**Task requirements:** Report every line from the following entries that contains the string "heart".

Start of Excerpted data

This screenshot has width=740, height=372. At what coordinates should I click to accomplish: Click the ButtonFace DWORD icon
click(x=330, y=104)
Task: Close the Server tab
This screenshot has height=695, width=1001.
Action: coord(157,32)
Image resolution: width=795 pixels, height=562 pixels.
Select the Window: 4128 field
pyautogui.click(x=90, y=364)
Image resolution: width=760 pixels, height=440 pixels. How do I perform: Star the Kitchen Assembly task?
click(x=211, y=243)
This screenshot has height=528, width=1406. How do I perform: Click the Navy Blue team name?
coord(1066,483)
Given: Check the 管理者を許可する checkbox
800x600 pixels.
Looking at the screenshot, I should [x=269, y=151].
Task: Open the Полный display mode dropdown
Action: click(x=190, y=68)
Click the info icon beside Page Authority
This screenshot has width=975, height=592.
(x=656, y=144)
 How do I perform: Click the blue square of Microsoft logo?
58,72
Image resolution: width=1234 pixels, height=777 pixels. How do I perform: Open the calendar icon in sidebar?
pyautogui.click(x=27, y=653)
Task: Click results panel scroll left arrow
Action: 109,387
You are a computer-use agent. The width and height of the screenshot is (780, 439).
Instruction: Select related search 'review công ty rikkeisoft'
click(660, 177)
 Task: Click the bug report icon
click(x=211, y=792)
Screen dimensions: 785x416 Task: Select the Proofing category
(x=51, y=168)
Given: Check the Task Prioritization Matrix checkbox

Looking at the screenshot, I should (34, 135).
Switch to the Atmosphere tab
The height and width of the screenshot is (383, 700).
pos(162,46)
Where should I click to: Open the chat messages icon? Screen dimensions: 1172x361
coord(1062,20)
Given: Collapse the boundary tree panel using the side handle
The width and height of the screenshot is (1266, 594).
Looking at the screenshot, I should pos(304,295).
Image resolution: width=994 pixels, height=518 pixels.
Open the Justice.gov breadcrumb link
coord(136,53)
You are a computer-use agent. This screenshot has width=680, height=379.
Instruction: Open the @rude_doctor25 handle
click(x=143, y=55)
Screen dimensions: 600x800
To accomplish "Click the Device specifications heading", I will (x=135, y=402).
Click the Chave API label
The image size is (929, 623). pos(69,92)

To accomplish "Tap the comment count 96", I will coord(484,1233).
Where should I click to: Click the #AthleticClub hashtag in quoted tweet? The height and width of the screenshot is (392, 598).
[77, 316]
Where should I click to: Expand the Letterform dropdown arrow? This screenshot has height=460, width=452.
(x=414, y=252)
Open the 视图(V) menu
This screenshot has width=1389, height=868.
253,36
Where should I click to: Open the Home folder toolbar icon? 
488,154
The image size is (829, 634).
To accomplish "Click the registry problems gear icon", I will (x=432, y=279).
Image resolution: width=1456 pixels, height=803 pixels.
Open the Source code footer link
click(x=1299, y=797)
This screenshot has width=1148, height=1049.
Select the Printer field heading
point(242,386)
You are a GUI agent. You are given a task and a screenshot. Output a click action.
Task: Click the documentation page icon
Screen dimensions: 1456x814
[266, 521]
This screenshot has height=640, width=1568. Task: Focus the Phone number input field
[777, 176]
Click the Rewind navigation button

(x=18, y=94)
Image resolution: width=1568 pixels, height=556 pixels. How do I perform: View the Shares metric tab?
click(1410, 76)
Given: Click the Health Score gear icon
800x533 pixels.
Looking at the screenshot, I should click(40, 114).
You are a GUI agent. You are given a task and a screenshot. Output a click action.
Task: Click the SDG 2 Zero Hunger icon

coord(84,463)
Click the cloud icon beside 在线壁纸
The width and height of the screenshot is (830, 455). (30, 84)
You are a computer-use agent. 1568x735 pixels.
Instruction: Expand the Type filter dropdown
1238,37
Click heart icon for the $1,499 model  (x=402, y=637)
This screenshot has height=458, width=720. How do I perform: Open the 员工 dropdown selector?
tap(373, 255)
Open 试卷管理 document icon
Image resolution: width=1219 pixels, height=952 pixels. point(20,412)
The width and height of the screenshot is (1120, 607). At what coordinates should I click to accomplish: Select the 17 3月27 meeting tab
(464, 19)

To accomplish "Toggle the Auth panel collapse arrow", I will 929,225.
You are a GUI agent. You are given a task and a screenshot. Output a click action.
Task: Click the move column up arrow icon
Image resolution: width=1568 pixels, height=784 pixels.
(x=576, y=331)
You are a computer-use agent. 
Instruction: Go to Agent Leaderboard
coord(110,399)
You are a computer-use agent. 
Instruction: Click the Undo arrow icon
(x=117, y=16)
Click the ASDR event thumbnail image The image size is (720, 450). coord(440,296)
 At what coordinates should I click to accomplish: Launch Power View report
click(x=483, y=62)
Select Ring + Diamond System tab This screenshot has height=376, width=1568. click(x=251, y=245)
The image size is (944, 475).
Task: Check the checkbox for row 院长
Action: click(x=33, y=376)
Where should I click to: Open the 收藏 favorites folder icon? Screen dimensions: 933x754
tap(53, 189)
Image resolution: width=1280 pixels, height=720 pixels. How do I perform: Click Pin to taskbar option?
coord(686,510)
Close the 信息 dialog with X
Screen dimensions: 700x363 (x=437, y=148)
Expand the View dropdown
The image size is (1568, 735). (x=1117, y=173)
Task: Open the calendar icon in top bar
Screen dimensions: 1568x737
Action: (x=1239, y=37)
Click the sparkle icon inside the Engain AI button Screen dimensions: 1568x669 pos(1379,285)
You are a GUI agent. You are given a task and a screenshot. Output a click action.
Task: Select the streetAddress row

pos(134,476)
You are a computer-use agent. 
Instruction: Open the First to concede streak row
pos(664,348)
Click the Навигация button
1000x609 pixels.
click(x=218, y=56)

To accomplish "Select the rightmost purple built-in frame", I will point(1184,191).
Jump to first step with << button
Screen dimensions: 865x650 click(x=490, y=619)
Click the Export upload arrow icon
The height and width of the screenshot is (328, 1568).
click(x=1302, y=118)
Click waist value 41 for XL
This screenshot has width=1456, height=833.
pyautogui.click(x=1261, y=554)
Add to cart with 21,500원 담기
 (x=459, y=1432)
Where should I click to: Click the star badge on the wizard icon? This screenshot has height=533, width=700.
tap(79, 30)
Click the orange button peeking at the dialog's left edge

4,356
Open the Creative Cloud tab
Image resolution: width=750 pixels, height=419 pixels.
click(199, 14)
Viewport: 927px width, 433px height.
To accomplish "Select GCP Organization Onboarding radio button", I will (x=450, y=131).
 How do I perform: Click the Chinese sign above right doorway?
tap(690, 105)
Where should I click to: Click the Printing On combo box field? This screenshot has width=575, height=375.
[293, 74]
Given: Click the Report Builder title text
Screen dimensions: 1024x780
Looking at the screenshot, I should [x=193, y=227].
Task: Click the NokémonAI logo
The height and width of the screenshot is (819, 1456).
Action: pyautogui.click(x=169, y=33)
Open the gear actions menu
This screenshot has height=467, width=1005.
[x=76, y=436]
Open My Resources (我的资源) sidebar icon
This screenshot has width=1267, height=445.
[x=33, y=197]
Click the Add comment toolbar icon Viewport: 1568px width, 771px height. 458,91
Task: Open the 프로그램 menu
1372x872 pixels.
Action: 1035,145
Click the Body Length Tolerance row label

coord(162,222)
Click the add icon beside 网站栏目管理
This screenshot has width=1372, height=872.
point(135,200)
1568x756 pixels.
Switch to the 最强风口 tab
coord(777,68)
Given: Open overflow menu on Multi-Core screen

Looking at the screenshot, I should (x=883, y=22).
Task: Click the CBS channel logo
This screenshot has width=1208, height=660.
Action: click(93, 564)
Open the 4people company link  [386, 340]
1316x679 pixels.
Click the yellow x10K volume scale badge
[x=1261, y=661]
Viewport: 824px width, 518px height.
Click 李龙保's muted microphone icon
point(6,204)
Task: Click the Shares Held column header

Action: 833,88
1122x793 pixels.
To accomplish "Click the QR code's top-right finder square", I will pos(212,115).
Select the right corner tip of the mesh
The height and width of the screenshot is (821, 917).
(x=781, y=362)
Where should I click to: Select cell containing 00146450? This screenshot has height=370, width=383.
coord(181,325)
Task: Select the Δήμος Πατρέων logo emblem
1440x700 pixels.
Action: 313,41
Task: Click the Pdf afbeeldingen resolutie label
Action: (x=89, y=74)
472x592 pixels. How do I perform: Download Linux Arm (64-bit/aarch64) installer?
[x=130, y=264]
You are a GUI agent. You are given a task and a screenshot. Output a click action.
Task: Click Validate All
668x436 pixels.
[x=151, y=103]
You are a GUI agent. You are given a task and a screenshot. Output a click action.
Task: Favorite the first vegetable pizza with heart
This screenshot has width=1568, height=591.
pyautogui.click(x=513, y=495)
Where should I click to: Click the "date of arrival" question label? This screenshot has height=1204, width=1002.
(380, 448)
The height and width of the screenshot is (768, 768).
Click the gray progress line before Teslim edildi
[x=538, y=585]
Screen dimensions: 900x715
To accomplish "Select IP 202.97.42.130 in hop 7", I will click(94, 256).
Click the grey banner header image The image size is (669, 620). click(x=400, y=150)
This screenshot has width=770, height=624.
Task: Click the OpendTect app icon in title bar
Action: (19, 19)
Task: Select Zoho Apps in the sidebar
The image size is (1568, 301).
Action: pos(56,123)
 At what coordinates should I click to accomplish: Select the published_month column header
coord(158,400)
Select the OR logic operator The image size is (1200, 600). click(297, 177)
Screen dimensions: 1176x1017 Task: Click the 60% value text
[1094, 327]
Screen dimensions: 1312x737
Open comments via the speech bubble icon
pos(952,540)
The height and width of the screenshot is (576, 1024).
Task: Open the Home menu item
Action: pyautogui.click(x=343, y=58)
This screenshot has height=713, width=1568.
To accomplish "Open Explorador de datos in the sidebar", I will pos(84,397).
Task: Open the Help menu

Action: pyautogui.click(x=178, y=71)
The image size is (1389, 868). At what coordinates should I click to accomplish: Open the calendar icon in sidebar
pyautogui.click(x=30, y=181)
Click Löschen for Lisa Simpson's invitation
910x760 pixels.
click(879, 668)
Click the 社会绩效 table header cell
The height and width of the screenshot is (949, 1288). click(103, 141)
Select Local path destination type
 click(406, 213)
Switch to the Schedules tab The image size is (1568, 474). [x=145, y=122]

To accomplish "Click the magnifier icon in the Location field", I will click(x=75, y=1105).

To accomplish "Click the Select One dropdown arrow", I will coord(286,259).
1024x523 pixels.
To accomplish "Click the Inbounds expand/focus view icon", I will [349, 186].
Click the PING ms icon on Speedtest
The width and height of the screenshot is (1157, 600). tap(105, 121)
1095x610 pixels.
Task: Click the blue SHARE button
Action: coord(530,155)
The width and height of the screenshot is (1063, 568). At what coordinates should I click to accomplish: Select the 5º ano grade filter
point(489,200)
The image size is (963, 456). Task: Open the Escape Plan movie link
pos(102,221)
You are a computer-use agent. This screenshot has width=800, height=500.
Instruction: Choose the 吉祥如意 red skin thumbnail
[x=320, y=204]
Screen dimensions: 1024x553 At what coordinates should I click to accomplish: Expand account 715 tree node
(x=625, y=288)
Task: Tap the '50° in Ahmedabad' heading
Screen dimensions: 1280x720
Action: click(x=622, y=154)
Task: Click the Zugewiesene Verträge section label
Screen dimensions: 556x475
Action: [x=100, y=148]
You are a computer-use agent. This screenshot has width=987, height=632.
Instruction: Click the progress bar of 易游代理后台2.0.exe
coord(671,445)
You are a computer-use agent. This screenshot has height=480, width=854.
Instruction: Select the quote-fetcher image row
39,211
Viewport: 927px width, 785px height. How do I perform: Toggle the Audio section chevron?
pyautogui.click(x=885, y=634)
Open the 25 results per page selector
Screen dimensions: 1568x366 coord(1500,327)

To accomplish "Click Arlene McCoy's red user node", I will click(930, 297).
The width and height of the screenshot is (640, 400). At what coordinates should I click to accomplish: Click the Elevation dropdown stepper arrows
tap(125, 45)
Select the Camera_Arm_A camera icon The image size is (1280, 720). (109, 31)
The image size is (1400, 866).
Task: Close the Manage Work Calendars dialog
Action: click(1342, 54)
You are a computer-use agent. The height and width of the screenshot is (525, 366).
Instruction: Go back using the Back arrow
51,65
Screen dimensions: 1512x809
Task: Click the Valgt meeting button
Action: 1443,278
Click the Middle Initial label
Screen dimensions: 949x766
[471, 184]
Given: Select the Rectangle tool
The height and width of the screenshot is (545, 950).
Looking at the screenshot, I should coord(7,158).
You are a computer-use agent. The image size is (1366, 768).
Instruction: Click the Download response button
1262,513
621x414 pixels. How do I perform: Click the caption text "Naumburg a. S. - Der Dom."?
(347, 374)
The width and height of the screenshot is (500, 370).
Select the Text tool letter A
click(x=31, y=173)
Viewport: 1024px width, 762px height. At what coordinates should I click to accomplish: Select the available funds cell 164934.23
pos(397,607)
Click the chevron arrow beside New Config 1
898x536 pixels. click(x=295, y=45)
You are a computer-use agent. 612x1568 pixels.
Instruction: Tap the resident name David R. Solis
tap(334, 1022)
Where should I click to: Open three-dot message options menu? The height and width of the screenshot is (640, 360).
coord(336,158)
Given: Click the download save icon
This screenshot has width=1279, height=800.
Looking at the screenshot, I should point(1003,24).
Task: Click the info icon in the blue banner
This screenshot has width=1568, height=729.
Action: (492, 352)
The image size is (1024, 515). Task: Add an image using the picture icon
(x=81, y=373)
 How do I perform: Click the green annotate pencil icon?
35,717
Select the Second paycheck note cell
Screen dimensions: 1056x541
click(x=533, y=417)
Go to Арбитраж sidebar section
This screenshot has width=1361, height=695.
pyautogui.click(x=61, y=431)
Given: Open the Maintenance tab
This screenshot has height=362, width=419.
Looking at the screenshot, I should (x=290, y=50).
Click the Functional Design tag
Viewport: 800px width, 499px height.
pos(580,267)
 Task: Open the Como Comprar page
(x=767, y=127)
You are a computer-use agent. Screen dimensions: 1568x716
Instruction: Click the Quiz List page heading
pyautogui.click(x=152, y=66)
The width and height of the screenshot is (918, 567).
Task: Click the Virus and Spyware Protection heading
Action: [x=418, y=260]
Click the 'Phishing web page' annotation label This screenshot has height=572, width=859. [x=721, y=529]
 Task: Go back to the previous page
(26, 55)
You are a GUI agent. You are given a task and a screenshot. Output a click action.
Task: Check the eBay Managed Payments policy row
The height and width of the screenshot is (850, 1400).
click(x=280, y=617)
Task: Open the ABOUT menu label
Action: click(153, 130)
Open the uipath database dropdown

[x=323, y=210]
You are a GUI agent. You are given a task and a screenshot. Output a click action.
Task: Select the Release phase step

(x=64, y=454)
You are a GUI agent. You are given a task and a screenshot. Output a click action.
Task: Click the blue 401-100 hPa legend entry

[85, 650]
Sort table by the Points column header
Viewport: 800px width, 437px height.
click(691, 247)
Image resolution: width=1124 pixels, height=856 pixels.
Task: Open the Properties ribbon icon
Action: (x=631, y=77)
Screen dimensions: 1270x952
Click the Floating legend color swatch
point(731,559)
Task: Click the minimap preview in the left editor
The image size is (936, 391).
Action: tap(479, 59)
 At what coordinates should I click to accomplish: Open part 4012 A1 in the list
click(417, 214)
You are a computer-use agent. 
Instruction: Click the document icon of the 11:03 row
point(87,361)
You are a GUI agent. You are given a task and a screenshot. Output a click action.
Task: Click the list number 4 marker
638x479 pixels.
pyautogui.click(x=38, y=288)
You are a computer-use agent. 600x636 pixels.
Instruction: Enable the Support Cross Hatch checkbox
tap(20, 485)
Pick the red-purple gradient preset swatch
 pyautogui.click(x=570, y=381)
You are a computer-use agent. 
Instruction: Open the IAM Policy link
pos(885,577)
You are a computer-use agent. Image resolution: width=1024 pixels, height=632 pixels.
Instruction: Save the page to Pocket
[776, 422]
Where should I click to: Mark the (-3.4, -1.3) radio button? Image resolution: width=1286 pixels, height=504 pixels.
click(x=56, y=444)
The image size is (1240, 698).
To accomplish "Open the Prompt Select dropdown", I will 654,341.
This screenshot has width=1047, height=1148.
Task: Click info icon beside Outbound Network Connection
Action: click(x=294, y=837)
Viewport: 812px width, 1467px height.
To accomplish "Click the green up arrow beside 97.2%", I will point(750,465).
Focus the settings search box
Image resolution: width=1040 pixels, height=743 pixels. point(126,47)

End of Excerpted data

**Response to the exercise:**
Click heart icon for the $1,499 model  (x=402, y=637)
Task: Favorite the first vegetable pizza with heart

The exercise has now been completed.